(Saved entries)
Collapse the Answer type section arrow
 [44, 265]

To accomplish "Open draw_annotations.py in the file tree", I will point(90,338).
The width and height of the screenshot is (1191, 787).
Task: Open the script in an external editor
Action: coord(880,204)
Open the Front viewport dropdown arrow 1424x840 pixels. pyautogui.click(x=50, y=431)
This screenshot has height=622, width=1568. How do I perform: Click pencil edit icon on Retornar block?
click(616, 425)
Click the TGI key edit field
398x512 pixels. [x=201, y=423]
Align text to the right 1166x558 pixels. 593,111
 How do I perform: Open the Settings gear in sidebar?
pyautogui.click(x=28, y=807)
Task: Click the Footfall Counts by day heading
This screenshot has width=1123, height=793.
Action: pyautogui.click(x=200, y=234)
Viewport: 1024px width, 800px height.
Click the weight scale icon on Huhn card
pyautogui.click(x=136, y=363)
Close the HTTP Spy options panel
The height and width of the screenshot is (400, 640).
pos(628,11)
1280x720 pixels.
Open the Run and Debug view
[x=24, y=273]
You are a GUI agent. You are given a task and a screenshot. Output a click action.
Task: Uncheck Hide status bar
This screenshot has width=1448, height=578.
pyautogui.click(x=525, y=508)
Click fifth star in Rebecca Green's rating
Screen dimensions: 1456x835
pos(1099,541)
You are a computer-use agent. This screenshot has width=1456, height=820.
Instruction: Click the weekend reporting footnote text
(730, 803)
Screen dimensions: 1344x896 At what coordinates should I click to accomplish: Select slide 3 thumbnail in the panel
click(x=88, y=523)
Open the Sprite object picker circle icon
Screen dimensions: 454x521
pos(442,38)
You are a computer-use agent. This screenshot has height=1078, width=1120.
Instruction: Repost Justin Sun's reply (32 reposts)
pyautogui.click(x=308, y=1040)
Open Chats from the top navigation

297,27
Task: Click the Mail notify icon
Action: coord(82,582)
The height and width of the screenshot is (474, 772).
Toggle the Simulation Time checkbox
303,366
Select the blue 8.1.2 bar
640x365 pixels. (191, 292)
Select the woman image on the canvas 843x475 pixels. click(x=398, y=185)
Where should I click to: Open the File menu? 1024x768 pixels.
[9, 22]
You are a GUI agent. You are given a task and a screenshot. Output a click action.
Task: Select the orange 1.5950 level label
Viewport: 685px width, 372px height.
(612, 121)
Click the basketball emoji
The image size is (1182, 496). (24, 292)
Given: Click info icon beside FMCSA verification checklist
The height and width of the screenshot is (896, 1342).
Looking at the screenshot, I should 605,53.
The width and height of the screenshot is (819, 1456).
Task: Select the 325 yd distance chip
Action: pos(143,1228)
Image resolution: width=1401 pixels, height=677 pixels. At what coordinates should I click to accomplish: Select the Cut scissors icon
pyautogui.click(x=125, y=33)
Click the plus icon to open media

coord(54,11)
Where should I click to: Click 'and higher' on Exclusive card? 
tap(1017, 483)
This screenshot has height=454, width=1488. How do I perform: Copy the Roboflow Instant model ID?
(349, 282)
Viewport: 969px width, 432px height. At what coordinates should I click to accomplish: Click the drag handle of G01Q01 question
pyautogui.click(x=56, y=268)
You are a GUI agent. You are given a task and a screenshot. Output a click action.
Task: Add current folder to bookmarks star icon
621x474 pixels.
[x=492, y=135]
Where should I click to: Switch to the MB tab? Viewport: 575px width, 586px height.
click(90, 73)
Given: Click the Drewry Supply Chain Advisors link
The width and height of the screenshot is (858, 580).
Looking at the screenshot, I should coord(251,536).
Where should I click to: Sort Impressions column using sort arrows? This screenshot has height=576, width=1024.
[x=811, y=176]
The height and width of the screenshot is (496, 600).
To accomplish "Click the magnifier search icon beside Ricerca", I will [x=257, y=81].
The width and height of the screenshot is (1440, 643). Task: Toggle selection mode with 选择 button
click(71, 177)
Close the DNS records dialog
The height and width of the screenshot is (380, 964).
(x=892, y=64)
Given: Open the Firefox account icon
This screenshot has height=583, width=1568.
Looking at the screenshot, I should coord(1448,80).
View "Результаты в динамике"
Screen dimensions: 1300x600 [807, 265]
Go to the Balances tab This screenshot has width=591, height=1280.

**EXERCISE BRIEF**: Return exactly what appears above, from the first line of the entries to the line with "The height and width of the screenshot is (474, 772).", inclusive.

**ANSWER AREA**:
Collapse the Answer type section arrow
 [44, 265]

To accomplish "Open draw_annotations.py in the file tree", I will point(90,338).
The width and height of the screenshot is (1191, 787).
Task: Open the script in an external editor
Action: coord(880,204)
Open the Front viewport dropdown arrow 1424x840 pixels. pyautogui.click(x=50, y=431)
This screenshot has height=622, width=1568. How do I perform: Click pencil edit icon on Retornar block?
click(616, 425)
Click the TGI key edit field
398x512 pixels. [x=201, y=423]
Align text to the right 1166x558 pixels. 593,111
 How do I perform: Open the Settings gear in sidebar?
pyautogui.click(x=28, y=807)
Task: Click the Footfall Counts by day heading
This screenshot has width=1123, height=793.
Action: pyautogui.click(x=200, y=234)
Viewport: 1024px width, 800px height.
Click the weight scale icon on Huhn card
pyautogui.click(x=136, y=363)
Close the HTTP Spy options panel
The height and width of the screenshot is (400, 640).
pos(628,11)
1280x720 pixels.
Open the Run and Debug view
[x=24, y=273]
You are a GUI agent. You are given a task and a screenshot. Output a click action.
Task: Uncheck Hide status bar
This screenshot has width=1448, height=578.
pyautogui.click(x=525, y=508)
Click fifth star in Rebecca Green's rating
Screen dimensions: 1456x835
pos(1099,541)
You are a computer-use agent. This screenshot has width=1456, height=820.
Instruction: Click the weekend reporting footnote text
(730, 803)
Screen dimensions: 1344x896 At what coordinates should I click to accomplish: Select slide 3 thumbnail in the panel
click(x=88, y=523)
Open the Sprite object picker circle icon
Screen dimensions: 454x521
pos(442,38)
You are a computer-use agent. This screenshot has height=1078, width=1120.
Instruction: Repost Justin Sun's reply (32 reposts)
pyautogui.click(x=308, y=1040)
Open Chats from the top navigation

297,27
Task: Click the Mail notify icon
Action: coord(82,582)
The height and width of the screenshot is (474, 772).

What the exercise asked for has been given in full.